Sejak terjadinya kebakaran hutan yang sangat besar di tahun 1997, tinggal kawasan karst di Kabupaten Berau saja yang mampu menghasilkan sarang walet dalam hitungan ton. Sisanya mengalami kerusakan ekosistem yang berdampak pada menurunnya produksi sarang walet.

Namun sistem perdagangan sarang walet yang telah dijalankan oleh masyarakat adat secara turun temurun masih berlangsung hingga sekarang. Salah satunya bisa ditemui di Desa Sepaso, Kecamatan Bengalon, Kutai Timur. 

Tata niaga sarang walet tradisional di wilayah ini mengenal istilah peremes, yakni orang-orang terpilih yang dipercaya sebagai pemetik sarang walet di tebing-tebing cadas. Menurut mitos, orang-orang ini punya nyawa cadangan dan dilindungi roh gaib.

Para peremes hanya menjelajahi gua-gua di wilayah yang telah ditentukan berdasarkan kesepakatan adat, dan di setiap gua ada penjaganya. Dikutip dari buku Sangkulirang nan Eksotis yang disusun Pindi Setiawan dari ITB, sanksi bagi yang memasuki gua tanpa izin cukup sederhana, yakni ditembak!

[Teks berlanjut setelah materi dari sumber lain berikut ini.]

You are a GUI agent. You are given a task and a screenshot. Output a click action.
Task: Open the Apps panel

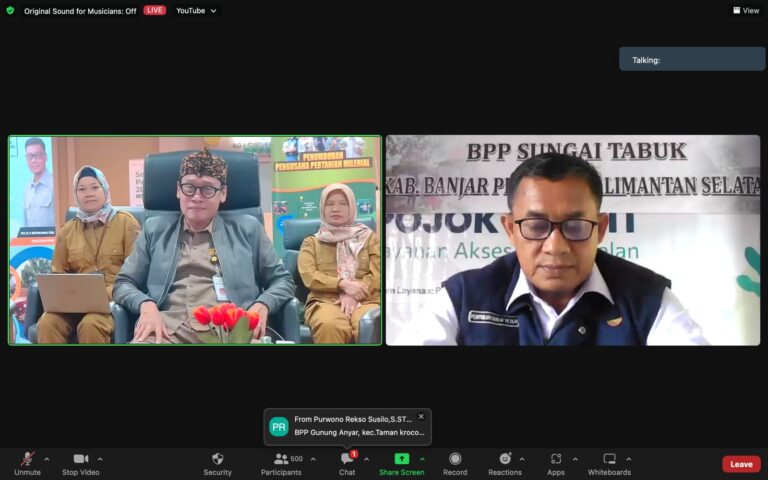coord(556,463)
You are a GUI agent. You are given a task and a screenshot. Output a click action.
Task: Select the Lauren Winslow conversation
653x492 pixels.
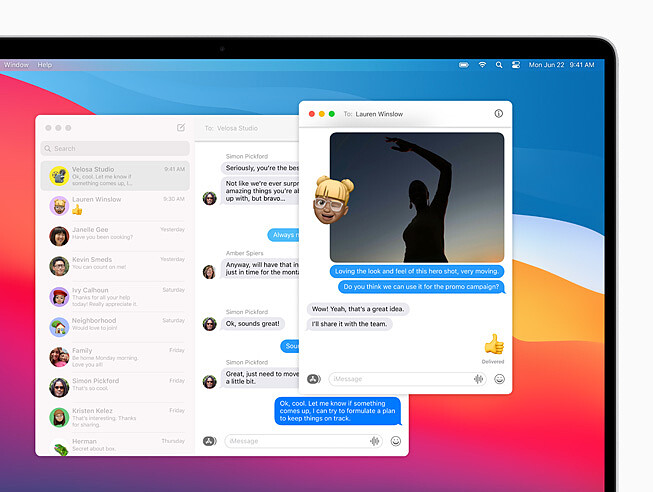pos(115,205)
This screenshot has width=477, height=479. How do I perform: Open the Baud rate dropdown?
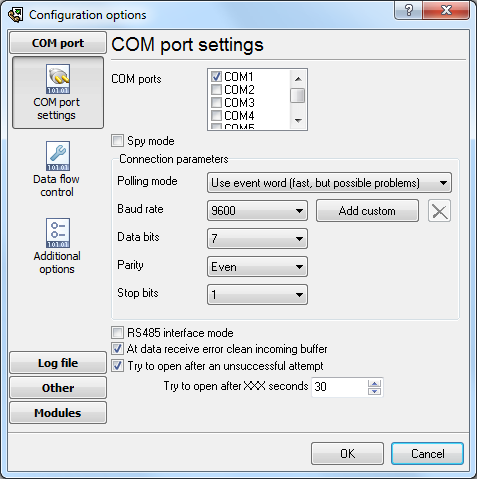(x=257, y=211)
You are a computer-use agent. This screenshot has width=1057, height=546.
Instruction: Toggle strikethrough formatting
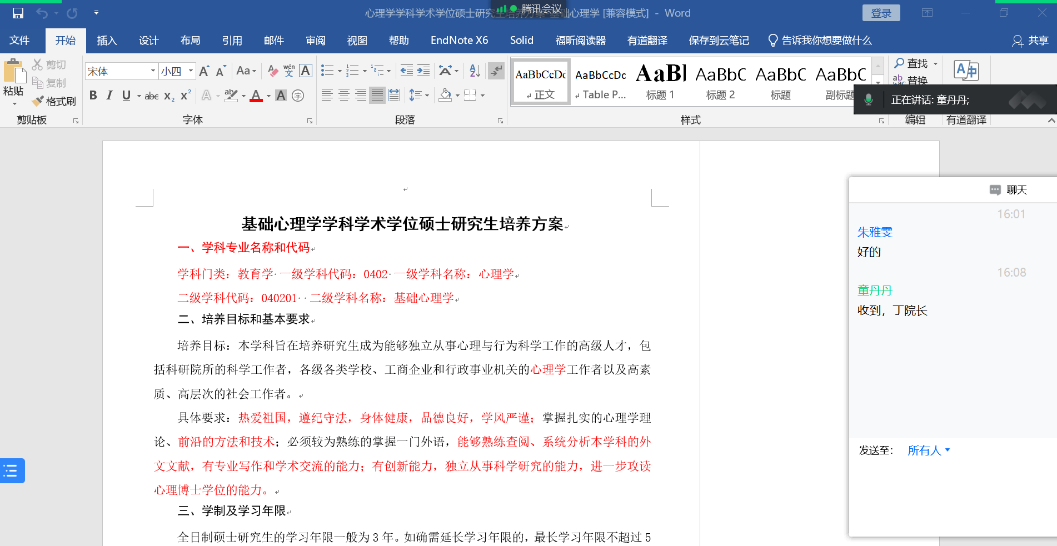tap(151, 96)
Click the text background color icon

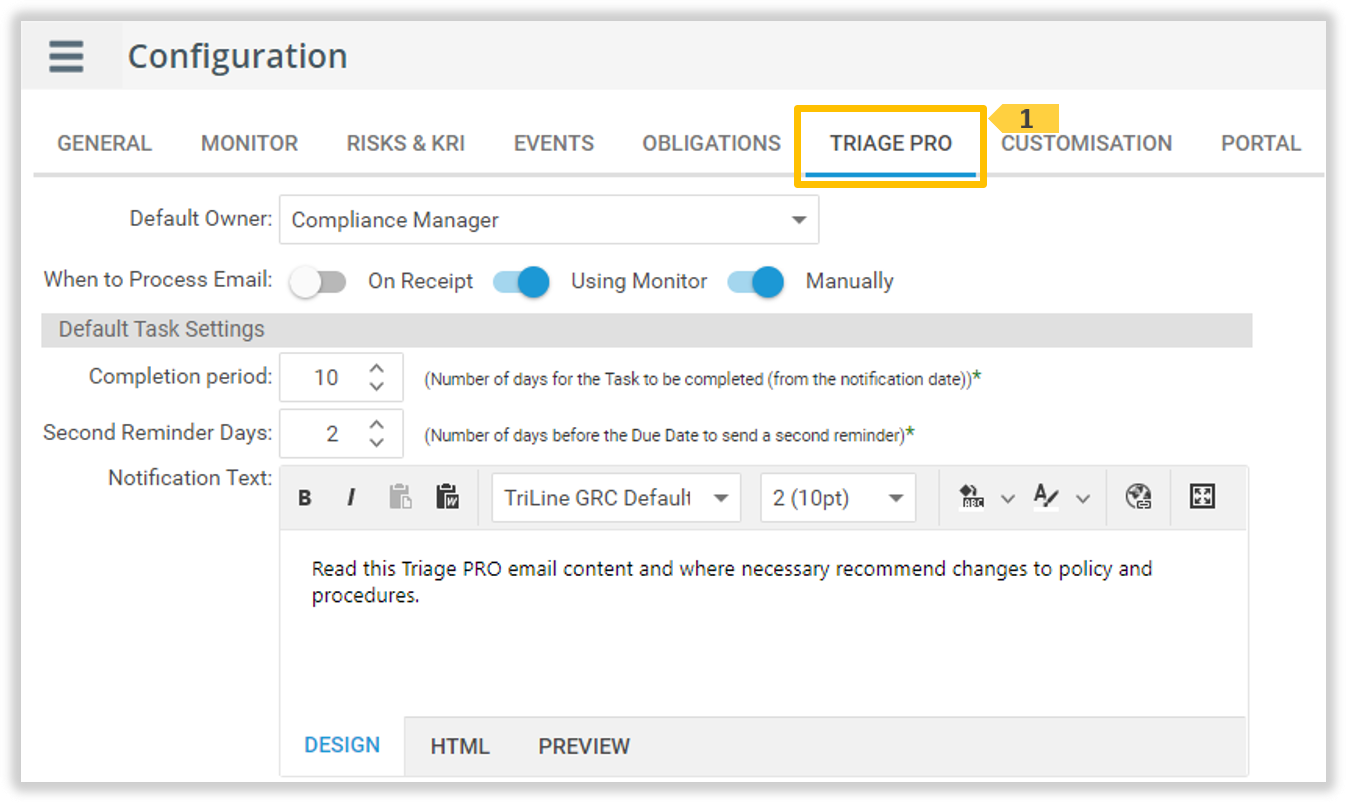(971, 497)
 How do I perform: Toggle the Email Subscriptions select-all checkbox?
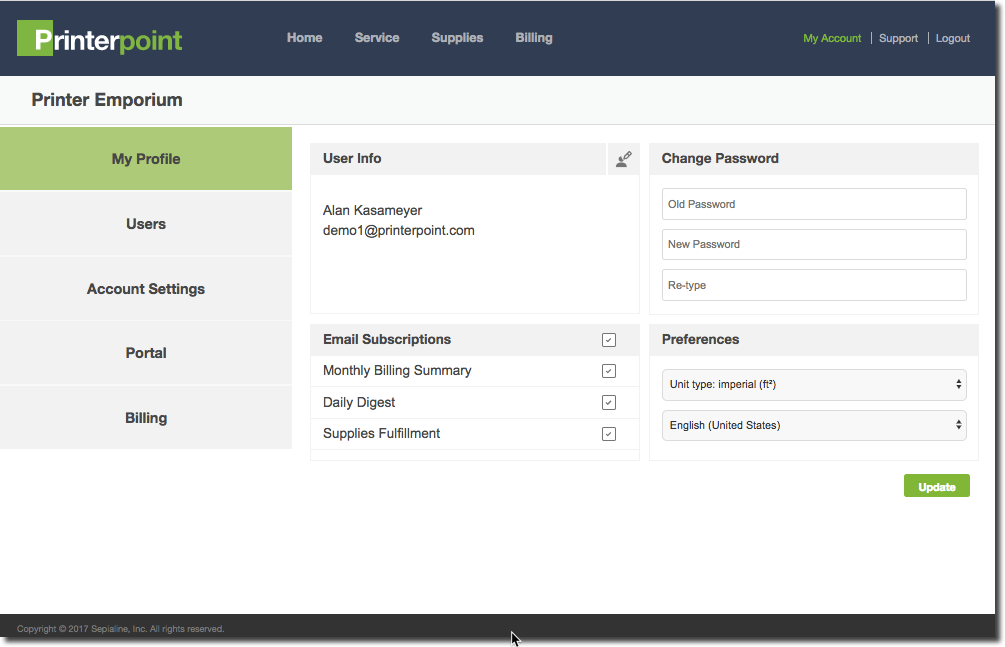tap(609, 340)
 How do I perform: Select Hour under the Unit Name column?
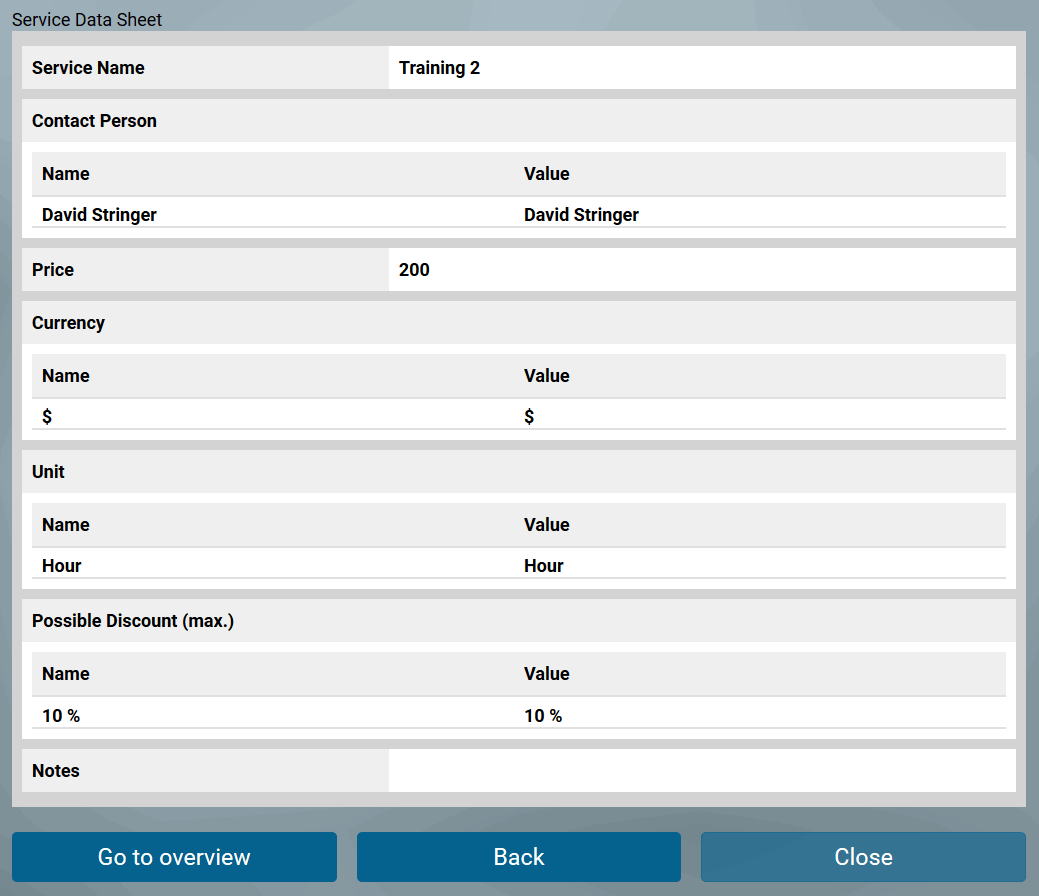click(61, 565)
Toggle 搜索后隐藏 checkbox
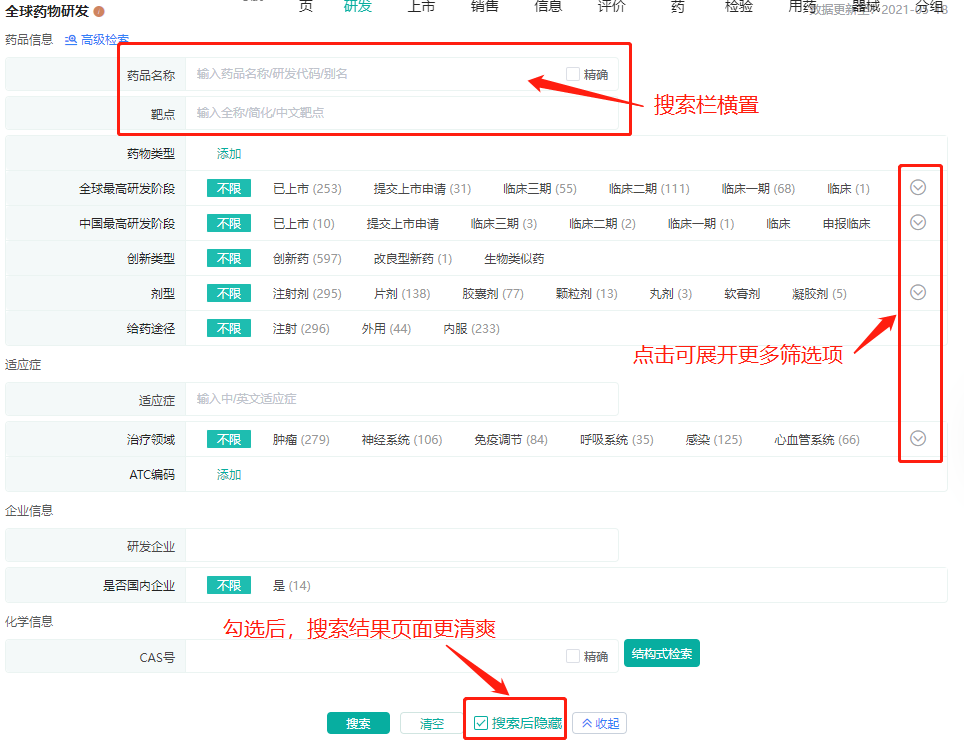This screenshot has width=964, height=752. [481, 723]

Hampir semua desa yang berada di sekitar kawasan karst punya tradisi memetik sarang walet dan memanen madu hutan. Umumnya mereka memanjat gua-gua di tebing cadas berketinggian hingga ratusan meter hanya dengan peralatan tradisional, yakni tali rotan. Untuk menghindari eksploitasi yang berlebihan, penggunaan alat panjat tebing modern memang dibatasi.